Count of Waldeck-Eisenberg

Count Philip II of Waldeck-Eisenberg (3 March 1453 - 26 October 1524 at Sparrenberg Castle in Bielefeld) was count of Waldeck-Eisenberg. His parents were Count Wolrad I of Waldeck and Barbara of Wertheim (b. 1422).

As a younger son, Philip was originally destined for a career in the church, but after his elder brother Philip I died, he left the clergy for dynastic reasons and ruled the County of Waldeck as regent for his underage nephew Henry VIII. In 1486, Philip and his nephew divided the county, with Philip II receiving Waldeck-Eisenberg and Henry VIII receiving Waldeck-Widlungen.

In 1499, a very rich gold vein was discovered in Eisenberg, and after three years there was a long dispute between the Counts of Waldeck and the Lord of Viermund about the mining rights on Mount Eisenberg.

In 1505, Duke William IV of Jülich-Berg allowed Philip II as his governor to operate mines in the districts of Ravensberg and Sparrenberg. Apart from Philip, the board of the mining company included two bailiffs for William IV, representatives of the City of Bielefeld, including both mayors, and a mining expert from Thuringia.

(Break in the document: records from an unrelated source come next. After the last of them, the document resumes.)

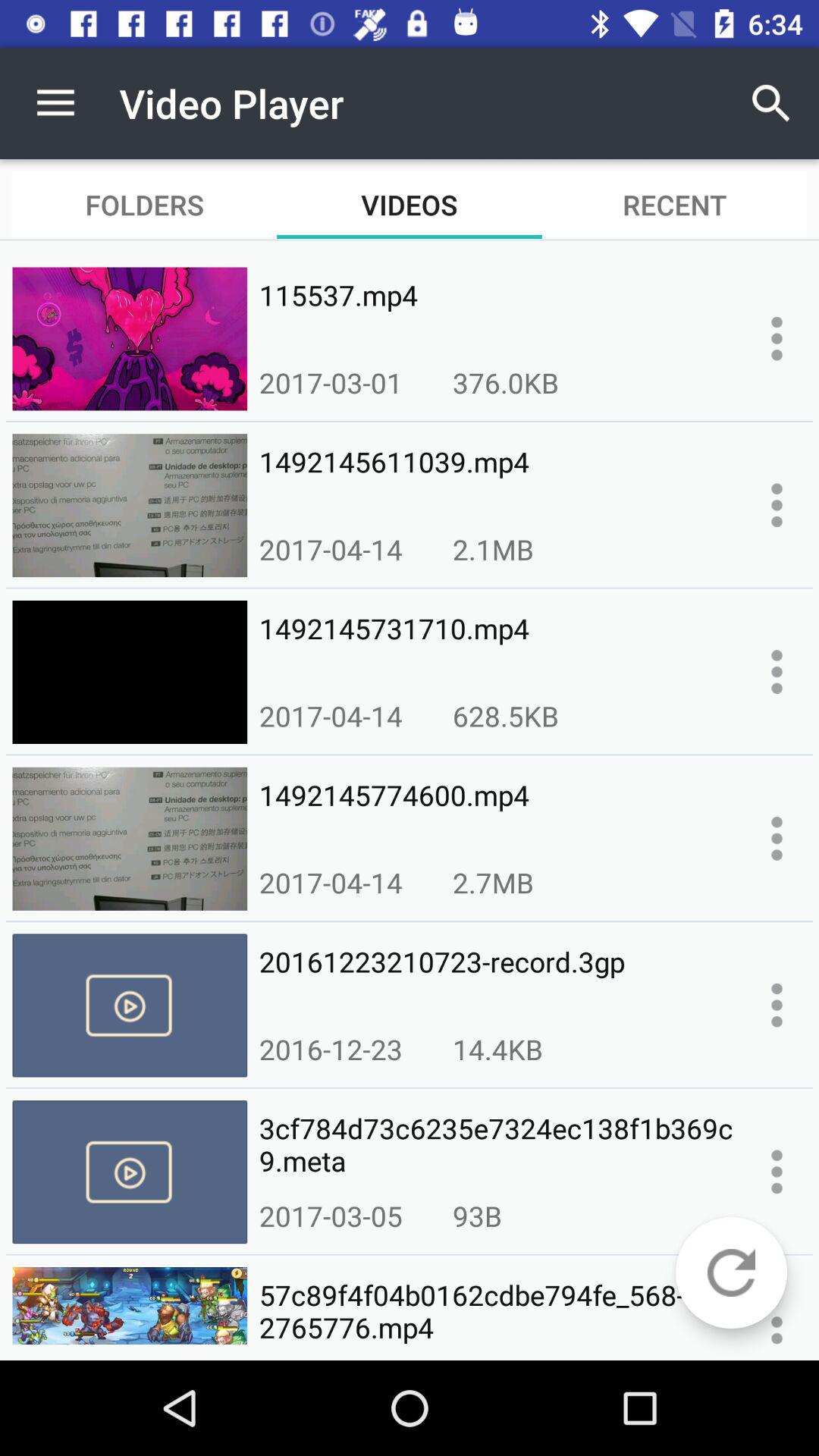
swipe to 57c89f4f04b0162cdbe794fe_568-1472765776.mp4 (496, 1311)
Given the description of an element on the screen output the (x, y) to click on. 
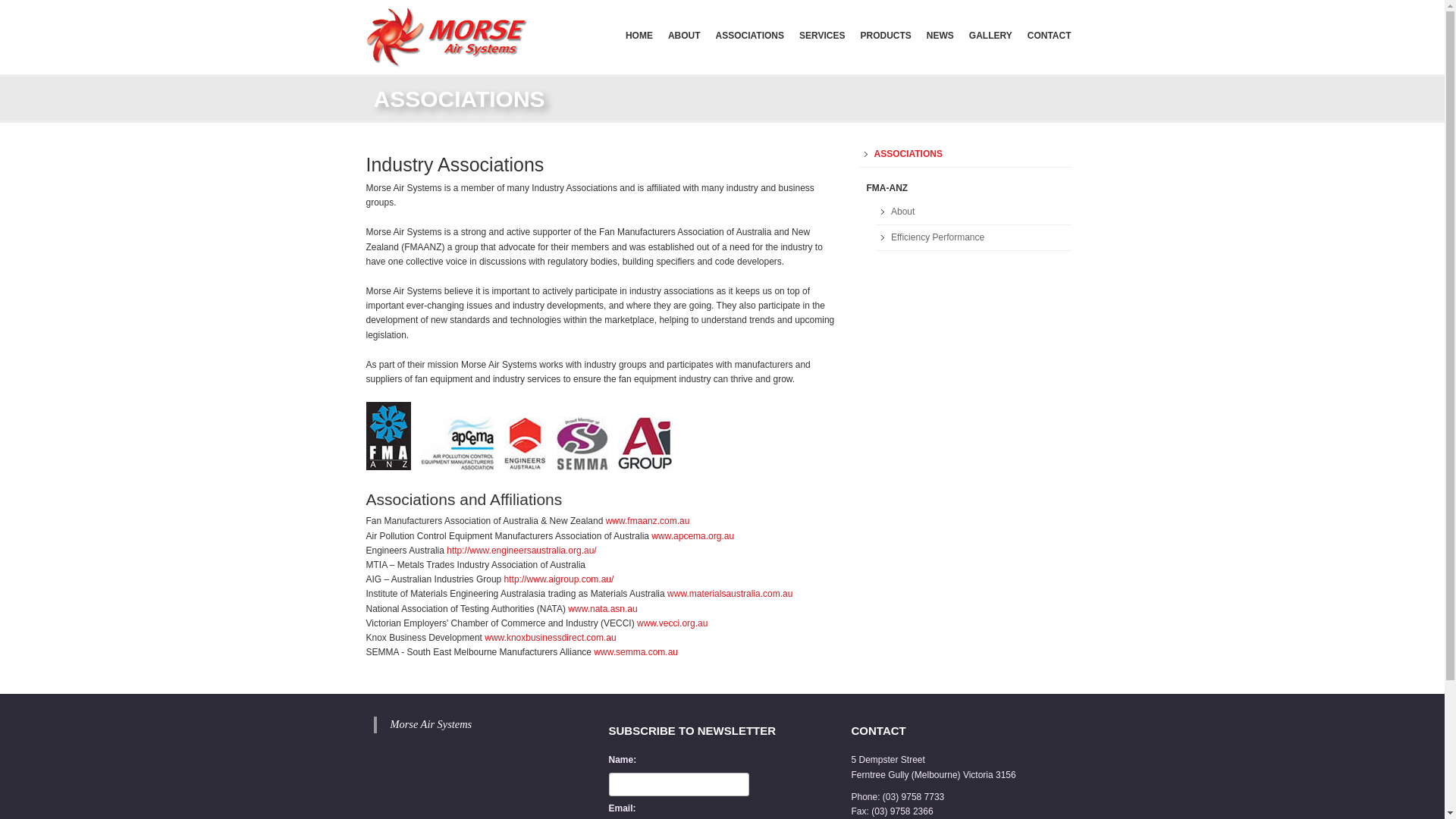
www.semma.com.au Element type: text (635, 651)
HOME Element type: text (639, 34)
ABOUT Element type: text (684, 34)
www.vecci.org.au Element type: text (672, 623)
SERVICES Element type: text (821, 34)
CONTACT Element type: text (1049, 34)
www.nata.asn.au Element type: text (602, 608)
www.apcema.org.au Element type: text (692, 535)
NEWS Element type: text (940, 34)
PRODUCTS Element type: text (885, 34)
www.materialsaustralia.com.au Element type: text (729, 593)
http://www.aigroup.com.au/ Element type: text (559, 579)
www.fmaanz.com.au Element type: text (647, 520)
ASSOCIATIONS Element type: text (749, 34)
About Element type: text (973, 212)
http://www.engineersaustralia.org.au/ Element type: text (521, 550)
GALLERY Element type: text (990, 34)
Morse Air Systems Element type: text (430, 724)
www.knoxbusinessdirect.com.au Element type: text (549, 637)
Efficiency Performance Element type: text (973, 238)
ASSOCIATIONS Element type: text (964, 154)
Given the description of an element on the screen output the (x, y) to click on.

In 1507, he acquired Steffenburg Castle, which had been constructed in Adorf by Curd von Ense in the early 16th Century. He was an ally of Archbishop Albert of Mainz, which was why his was taken prisoner in March 1516 in Padberg by Götz von Berlichingen, who was fighting a feud against Albert at the time. After a long stay in captivity, Philip was released, in exchange for a ransom of 8900 ducats.

== Marriage and issue ==
On 3 November 1478, he married his first wife, Catherine (d. 1492), the daughter of Count Kuno of Solms-Lich and Walpurgis of Dhaun. He had six children with her:
- George (1483–1504)
- Anna (b. 1485)
- Philip III (9 December 1486 in Waldeck - 1539)
- Clara (b. 1487)
- Francis (7 July 1488 Sparrenberg - 15 July 1553 in Wolbeck), bishop of Osnabrück and Münster and administrator of Minden
- Elizabeth (b. 1489)

In 1497, he married Catherine of Querfurt (died: 1521 in Kelbra), the widow of Count Günther XXXVIII of Schwarzburg-Blankenburg. This marriage remained childless.